** Data **
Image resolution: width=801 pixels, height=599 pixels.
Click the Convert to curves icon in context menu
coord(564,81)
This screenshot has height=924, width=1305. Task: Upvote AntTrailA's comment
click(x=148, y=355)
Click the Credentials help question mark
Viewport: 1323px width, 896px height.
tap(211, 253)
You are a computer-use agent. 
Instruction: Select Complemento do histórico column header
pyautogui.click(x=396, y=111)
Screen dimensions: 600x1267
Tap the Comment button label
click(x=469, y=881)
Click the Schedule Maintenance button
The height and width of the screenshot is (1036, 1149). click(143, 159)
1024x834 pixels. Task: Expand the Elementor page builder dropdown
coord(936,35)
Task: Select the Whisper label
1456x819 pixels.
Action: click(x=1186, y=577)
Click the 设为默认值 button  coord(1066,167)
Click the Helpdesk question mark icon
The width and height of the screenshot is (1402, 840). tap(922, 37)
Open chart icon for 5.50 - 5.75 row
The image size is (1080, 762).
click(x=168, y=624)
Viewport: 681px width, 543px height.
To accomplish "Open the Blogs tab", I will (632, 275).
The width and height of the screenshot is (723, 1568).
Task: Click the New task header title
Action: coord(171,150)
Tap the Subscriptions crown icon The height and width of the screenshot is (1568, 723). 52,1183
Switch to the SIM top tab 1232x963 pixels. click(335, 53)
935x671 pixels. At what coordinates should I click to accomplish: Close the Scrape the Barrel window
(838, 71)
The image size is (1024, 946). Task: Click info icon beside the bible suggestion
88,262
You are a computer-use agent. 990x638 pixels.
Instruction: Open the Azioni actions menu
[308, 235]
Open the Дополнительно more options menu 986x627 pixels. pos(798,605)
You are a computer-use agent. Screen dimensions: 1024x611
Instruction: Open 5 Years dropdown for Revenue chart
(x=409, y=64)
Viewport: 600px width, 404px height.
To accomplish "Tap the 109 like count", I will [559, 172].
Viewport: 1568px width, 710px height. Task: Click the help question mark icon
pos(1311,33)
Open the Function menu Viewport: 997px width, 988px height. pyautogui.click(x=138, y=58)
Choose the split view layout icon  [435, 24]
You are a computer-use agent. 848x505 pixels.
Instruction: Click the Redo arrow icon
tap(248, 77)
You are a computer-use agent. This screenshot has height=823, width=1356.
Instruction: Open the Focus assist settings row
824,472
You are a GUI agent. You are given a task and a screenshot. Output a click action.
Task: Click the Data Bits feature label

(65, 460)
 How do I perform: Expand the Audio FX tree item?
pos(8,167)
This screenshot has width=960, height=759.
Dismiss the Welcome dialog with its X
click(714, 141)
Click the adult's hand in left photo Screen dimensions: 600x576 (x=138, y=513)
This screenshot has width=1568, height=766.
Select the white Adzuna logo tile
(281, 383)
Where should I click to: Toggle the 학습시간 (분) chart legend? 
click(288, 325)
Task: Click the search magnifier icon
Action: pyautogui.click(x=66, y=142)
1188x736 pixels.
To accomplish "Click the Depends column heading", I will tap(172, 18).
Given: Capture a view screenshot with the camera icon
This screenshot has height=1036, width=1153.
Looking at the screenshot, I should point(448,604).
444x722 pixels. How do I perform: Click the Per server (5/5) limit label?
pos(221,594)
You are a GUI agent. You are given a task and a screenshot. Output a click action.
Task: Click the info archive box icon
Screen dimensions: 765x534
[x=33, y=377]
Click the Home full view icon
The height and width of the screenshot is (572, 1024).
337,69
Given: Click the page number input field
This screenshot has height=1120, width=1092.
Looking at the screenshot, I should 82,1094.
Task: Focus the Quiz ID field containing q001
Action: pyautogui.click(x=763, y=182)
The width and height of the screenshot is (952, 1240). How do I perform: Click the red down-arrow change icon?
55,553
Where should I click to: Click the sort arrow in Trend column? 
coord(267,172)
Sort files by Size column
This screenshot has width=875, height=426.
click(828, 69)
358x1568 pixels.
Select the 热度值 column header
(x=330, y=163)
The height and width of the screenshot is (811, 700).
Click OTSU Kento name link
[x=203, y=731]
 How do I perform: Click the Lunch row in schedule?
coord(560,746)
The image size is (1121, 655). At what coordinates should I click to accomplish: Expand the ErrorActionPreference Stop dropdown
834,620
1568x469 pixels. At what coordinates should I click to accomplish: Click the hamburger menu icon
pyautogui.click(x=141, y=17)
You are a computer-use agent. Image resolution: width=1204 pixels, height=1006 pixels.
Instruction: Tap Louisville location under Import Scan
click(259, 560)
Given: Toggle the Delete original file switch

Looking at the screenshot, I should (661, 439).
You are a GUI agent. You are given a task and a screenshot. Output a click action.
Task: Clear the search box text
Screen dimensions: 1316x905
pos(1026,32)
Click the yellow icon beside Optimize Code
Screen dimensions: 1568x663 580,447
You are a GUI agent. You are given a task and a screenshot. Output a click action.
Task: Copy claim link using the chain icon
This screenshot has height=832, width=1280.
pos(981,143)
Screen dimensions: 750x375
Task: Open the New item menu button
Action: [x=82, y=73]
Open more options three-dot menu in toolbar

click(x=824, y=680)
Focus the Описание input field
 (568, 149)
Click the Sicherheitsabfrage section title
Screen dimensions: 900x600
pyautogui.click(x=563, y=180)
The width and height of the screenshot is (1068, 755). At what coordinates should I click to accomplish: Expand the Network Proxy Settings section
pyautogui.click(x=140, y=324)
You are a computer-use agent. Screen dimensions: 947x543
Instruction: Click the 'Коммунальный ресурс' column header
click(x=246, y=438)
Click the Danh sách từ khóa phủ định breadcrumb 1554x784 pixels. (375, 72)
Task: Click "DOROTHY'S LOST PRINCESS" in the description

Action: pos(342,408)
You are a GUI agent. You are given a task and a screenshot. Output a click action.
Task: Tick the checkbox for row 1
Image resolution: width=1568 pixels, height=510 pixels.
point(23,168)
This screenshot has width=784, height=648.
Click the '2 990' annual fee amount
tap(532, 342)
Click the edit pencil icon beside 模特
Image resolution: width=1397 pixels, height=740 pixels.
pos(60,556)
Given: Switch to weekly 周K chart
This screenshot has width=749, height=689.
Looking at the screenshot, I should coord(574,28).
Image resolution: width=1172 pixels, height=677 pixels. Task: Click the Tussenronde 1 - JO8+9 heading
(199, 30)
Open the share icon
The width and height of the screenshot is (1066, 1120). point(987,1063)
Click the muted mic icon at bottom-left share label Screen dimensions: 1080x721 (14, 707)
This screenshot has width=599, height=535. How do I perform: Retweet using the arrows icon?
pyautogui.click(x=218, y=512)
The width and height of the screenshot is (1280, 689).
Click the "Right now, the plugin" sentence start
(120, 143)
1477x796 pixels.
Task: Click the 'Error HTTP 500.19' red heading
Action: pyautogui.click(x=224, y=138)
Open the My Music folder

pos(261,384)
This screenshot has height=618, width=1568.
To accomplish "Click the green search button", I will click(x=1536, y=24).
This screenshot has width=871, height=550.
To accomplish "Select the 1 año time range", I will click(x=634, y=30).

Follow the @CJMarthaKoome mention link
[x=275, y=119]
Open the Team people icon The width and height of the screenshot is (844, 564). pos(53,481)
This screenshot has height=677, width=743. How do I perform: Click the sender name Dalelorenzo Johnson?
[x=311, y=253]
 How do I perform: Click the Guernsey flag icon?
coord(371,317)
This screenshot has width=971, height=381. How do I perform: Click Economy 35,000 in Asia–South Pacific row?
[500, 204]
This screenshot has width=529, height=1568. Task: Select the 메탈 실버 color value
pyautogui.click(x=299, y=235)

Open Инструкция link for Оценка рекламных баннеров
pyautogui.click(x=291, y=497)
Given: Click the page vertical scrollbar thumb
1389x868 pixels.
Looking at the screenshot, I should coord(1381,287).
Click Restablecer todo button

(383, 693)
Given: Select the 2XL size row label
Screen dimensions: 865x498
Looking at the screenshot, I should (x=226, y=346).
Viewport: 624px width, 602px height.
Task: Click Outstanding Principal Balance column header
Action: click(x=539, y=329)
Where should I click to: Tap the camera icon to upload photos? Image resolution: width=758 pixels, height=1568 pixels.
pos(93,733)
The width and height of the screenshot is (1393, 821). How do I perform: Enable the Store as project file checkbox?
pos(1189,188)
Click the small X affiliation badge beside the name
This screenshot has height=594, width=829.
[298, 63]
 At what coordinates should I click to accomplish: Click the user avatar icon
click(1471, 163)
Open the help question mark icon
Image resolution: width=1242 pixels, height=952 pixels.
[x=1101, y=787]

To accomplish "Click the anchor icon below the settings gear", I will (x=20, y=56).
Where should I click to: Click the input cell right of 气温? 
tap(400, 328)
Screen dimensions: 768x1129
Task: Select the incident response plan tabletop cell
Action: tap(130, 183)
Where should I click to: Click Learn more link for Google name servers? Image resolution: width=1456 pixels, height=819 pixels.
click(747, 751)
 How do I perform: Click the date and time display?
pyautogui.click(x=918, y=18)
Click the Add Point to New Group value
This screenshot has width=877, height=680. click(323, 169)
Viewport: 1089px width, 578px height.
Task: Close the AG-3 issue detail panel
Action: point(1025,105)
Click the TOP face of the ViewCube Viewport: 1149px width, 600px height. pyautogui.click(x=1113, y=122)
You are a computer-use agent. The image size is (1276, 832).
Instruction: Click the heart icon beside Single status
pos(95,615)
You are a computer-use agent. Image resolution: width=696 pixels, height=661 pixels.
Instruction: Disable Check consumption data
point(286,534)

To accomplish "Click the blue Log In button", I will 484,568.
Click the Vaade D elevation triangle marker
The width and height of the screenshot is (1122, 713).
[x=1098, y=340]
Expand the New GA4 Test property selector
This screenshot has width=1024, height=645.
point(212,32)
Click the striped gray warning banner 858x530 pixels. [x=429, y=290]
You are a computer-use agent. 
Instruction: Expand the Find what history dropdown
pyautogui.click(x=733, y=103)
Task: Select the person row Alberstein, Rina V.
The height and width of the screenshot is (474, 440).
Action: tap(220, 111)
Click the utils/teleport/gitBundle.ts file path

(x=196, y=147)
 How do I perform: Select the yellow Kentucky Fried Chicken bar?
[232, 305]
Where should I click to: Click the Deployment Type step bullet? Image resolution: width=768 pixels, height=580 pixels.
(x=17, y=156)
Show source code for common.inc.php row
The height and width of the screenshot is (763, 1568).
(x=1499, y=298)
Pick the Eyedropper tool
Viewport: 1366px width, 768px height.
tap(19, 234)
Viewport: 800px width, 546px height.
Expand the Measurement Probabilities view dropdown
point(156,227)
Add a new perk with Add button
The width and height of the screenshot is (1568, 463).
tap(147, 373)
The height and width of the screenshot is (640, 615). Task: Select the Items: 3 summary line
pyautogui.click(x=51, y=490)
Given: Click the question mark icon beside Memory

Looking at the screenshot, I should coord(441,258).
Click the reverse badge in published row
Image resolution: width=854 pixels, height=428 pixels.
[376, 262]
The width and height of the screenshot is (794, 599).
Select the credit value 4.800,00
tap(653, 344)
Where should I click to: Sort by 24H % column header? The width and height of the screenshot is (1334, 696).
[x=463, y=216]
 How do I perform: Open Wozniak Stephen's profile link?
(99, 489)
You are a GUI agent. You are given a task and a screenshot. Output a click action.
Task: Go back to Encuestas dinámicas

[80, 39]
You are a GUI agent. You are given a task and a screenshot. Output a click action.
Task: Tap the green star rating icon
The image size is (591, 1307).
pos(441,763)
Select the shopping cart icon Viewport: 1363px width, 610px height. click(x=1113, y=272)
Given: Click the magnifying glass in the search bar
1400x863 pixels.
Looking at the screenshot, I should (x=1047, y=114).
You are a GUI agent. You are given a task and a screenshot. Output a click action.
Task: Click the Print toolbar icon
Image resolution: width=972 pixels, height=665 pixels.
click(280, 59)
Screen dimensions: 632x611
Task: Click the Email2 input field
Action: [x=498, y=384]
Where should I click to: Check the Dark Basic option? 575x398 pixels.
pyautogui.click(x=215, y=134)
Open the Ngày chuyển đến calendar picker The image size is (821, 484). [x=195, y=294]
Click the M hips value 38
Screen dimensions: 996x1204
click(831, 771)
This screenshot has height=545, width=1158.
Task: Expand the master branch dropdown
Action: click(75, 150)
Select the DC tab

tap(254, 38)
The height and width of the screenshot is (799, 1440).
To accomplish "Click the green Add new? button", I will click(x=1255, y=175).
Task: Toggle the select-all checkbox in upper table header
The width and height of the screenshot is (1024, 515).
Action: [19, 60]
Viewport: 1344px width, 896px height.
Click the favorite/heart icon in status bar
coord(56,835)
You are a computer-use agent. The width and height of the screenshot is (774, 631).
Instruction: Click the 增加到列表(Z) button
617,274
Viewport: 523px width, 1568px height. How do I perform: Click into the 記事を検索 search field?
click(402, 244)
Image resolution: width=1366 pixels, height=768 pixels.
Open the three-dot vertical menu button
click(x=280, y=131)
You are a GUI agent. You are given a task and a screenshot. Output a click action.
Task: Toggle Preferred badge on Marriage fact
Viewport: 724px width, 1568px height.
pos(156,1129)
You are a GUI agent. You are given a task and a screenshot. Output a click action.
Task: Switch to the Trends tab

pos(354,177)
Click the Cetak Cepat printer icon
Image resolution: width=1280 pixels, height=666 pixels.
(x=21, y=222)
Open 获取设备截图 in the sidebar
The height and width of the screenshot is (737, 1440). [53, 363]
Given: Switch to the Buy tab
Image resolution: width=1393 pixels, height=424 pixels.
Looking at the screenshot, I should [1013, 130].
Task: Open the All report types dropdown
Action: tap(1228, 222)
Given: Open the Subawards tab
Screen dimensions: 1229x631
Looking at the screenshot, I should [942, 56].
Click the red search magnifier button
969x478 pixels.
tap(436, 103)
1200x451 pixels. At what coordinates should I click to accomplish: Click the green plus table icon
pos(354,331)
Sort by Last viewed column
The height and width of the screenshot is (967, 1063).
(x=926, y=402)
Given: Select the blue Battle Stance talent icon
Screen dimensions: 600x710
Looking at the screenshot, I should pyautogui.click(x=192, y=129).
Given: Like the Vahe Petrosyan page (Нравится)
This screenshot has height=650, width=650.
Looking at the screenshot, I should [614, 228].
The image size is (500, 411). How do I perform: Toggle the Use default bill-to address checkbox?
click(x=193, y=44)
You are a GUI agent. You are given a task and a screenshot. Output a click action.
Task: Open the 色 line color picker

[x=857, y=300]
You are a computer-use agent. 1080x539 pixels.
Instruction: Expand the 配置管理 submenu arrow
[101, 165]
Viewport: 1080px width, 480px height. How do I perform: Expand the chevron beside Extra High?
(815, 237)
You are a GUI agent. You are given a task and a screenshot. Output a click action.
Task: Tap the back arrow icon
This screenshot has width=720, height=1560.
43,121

** What you have to do **
Reproduce word for word the material above, beginning with the line that contains "You are a computer-use agent. 990x638 pixels." and ending with the line that contains "You are a computer-use agent. Screen dimensions: 1024x611".

** Result below **
You are a computer-use agent. 990x638 pixels.
Instruction: Open the Azioni actions menu
[308, 235]
Open the Дополнительно more options menu 986x627 pixels. pos(798,605)
You are a computer-use agent. Screen dimensions: 1024x611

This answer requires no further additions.